Dataset Link: Emotions Dataset
The OpenForensics dataset contains 256x256 jpg images categorized into real and fake human faces:
- Train: 140,000 images (70,000 real, 70,000 fake)
- Test: 10,905 images (5,492 fake, 5,413 real)
- Validation: 39,400 images (19,600 fake, 19,800 real) This structured dataset provides a diverse range of manipulated and authentic faces, challenging deep learning models to detect subtle differences and enhance research in deepfake detection.
Data preprocessing involves:
- Transformations: Resizing, rotation, and normalization of images.
- Class Balancing: Random oversampling to address class imbalance.
- Dataset Split: 80-20 split for training and testing sets.
- Pre-trained Weights: Initialization for transfer learning with Vision Transformer (ViT).
Five models are evaluated:
- Vision Transformer (ViT): Effective for image classification with strong performance.
- MobileNetV2: Lightweight architecture suitable for mobile applications.
- Convolutional Neural Network (CNN): Known for image recognition tasks.
- ResNet50: Deep residual learning for feature extraction.
- EfficientNetB0: Efficient model scaling for resource optimization.
Models are evaluated based on:
- Accuracy: Training and validation accuracy metrics.
- Loss: Training and validation loss metrics.
Model | Training Accuracy | Validation Accuracy | Training Loss | Validation Loss |
---|---|---|---|---|
ViT | 99% | 99% | 0.04 | 0.02 |
MobileNetV2 | 99% | 98% | 0.02 | 0.05 |
CNN | 97% | 95% | 0.05 | 0.12 |
ResNet50 | 84% | 83% | 0.35 | 0.36 |
EfficientNetB0 | 50% | 50% | 0.69 | 0.69 |
- Vision Transformer (ViT): Achieved high accuracy and low loss, demonstrating robust performance in distinguishing between real and fake images.
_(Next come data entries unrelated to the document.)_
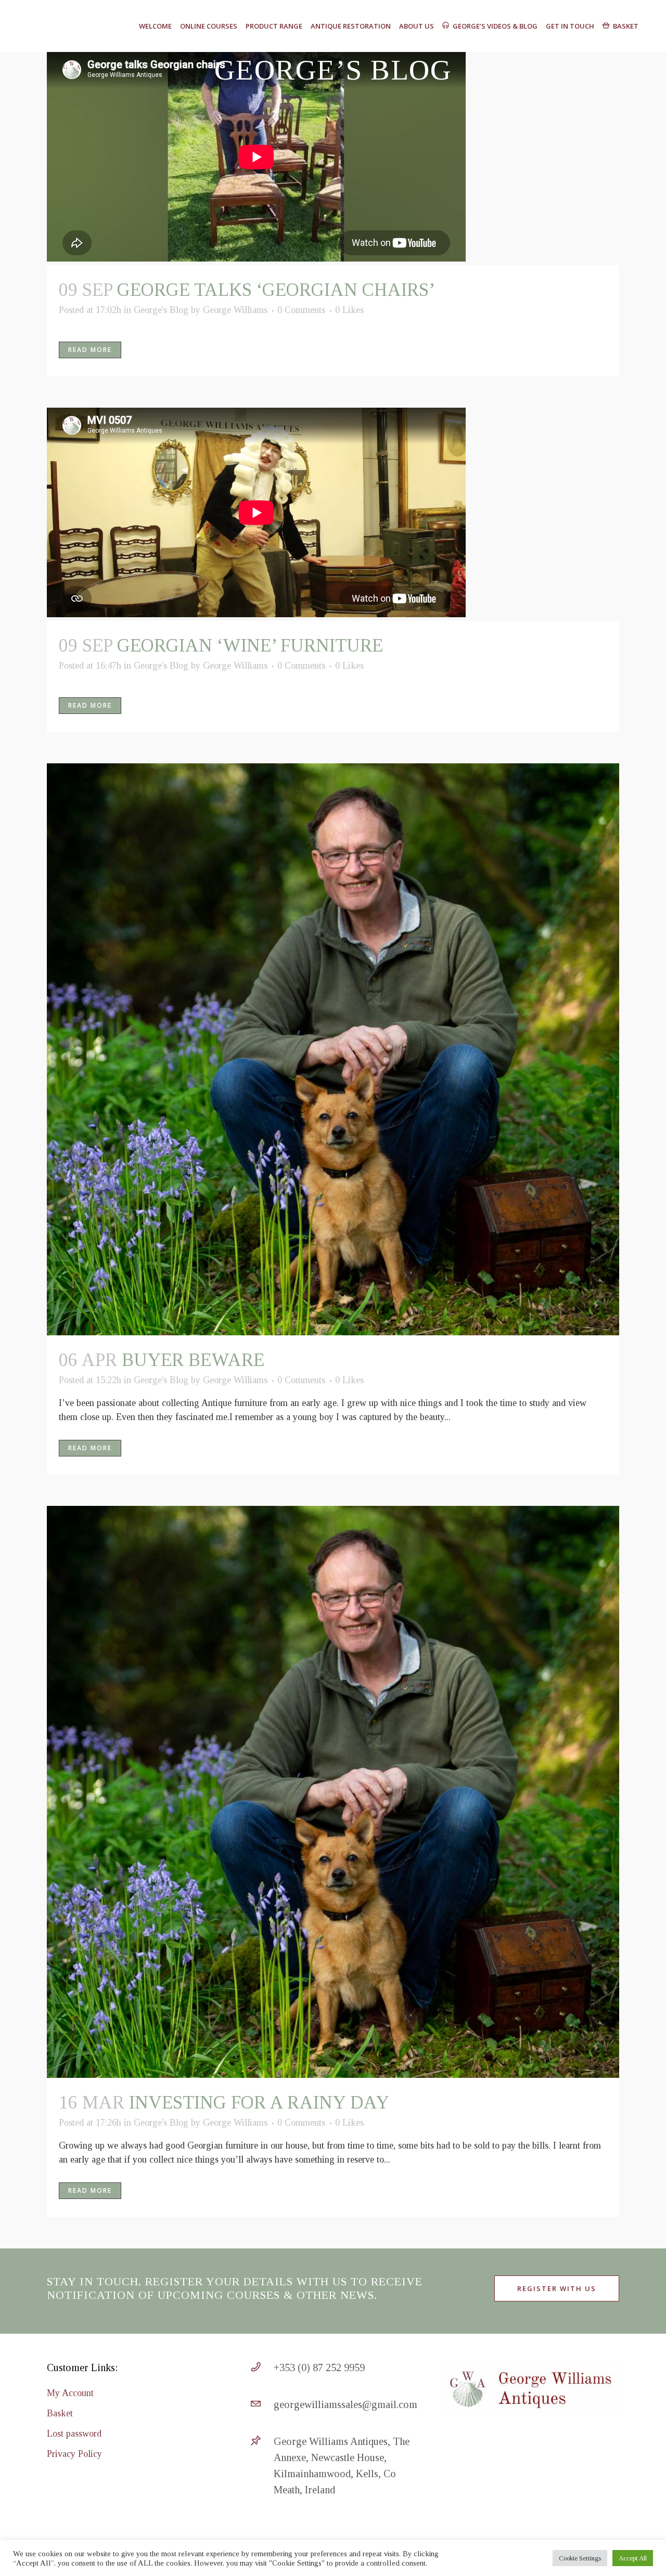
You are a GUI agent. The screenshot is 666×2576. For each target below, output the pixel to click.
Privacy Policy (74, 2454)
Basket (60, 2413)
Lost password (74, 2433)
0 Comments (301, 310)
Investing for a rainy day (259, 2102)
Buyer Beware (193, 1360)
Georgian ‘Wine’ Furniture (250, 645)
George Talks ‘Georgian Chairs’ (276, 290)
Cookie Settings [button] (580, 2558)
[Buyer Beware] (333, 1049)
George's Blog (161, 310)
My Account (70, 2393)
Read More (90, 349)
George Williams (235, 310)
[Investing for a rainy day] (333, 1792)
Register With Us (556, 2288)
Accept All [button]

- MobileNetV2: Lightweight and efficient, suitable for real-time applications with strong accuracy.
- CNN: Effective but showed higher validation loss, indicating potential overfitting.
- ResNet50: Moderate accuracy with higher loss compared to ViT and MobileNetV2, suggesting room for optimization.
- EfficientNetB0: Struggled with low accuracy and high loss, indicating challenges in model fitting for this task.